TAREFA A:
No texto sobre a colonização europeia, traduza para inglês a frase "A escravatura já era praticada em África antes da chegada dos navegadores portugueses."
TAREFA B:
Prossiga o texto sobre a colonização europeia a partir da última frase apresentada.

EXCERTO DO TEXTO:
O uruguaio Eduardo Galeano, autor de livros com escrita soberba, deixou-nos esta imagem na acutilante análise da colonização europeia: “Vieram. Eles tinham a Bíblia e nós tínhamos a terra. Disseram-nos para fecharmos os olhos e rezarmos. Quando abrimos os olhos eles tinham a terra e nós tínhamos a Bíblia”.

O trono de Castela decidiu lançar-se nos séculos XV e XVI à conquista. O trono de Lisboa optou por se impor, nesse tempo da expansão marítima, como a maior potência esclavagista no mundo. A escravatura já era praticada em África antes da chegada dos navegadores portugueses. Estes, trataram de fazer multiplicar esse tráfico com a travessia atlântica que alimentou a exploração do Brasil.

O atual presidente do México, Andrés Manuel López Obrador, escreveu ao Papa e ao rei de Espanha a solicitar-lhes que apresentem aos povos indígenas um pedido de desculpas pelo que é hoje considerado como abuso de direitos humanos.

O conteúdo da carta foi logo rejeitado pelo governo de Madrid e o tom geral das reações foi de grande hostilidade, tornou-se mesmo polémica principal a menos de um mês das eleições gerais espanholas. O socialista Borrell, ministro dos estrangeiros no governo de Espanha, lamentou “profundamente” o conteúdo da carta e avisou que “obviamente” não vai apresentar “extemporâneas desculpas”. Casado, líder do PP, ripostou ao texto da carta classificando-o de “afronta” à Espanha, Rivera, nº1 do Ciudadanos, gritou que é ”uma ofensa intolerável”, Abascal, chefe do Vox, denunciou “uma falsificação da história” e apenas no Unido Podemos houve acolhimento favorável “num processo de recuperação da memória”.

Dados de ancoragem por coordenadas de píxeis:
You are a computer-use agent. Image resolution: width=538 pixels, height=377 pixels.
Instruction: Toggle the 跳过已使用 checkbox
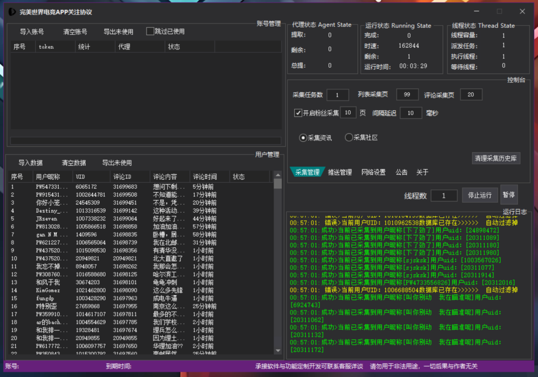(150, 31)
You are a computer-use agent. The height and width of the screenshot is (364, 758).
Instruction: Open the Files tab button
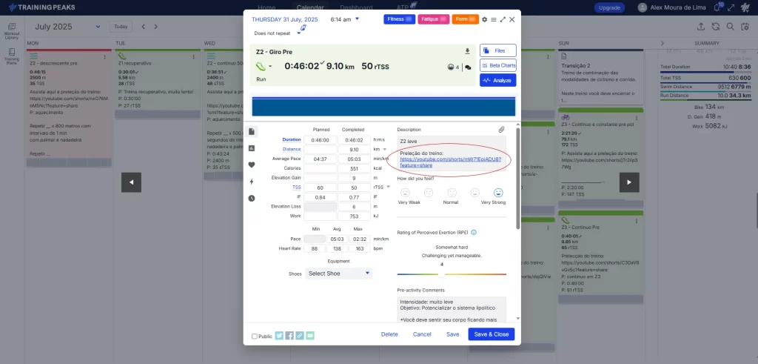497,50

RESPOSTA ESCRITA A:
Slavery was already practiced in Africa before the arrival of the Portuguese navigators.

RESPOSTA ESCRITA B:
Parece evidente que não faz sentido condenar factos do passado com a mentalidade, os valores e o enquadramento do presente. Não dá bons resultados utilizar o passado para demagogias e manipular o tempo atual. Qualquer análise com essa distorção sai enviesada.

Evidentemente, os impérios coloniais causaram grande sofrimento aos povos indígenas e levaram ao extermínio de alguns. O tráfico de escravos é um mal agora irreparável.

Parecem sábias as considerações do poeta e crítico literário Luís Garcia Montero, atual diretor do Instituto Cervantes: “Não há civilização que tenha as mãos limpas”. Enunciou o sem fim de perdões que haveria que pedir: “Perdão pelo que se passou em Espanha em 1936 (guerra civil) e no México em 1968 (matança de estudantes na Praça das Três Culturas); perdão aos chilenos pelo golpe de Pinochet; vamos pedir contas à Inquisição quando no século XX implantámos a tecnologia da morte nos campos de concentração?”. Conclui, certeiro, Garcia Montero: “A história está feita de barbárie. O nosso compromisso deve ser com o presente e o futuro”.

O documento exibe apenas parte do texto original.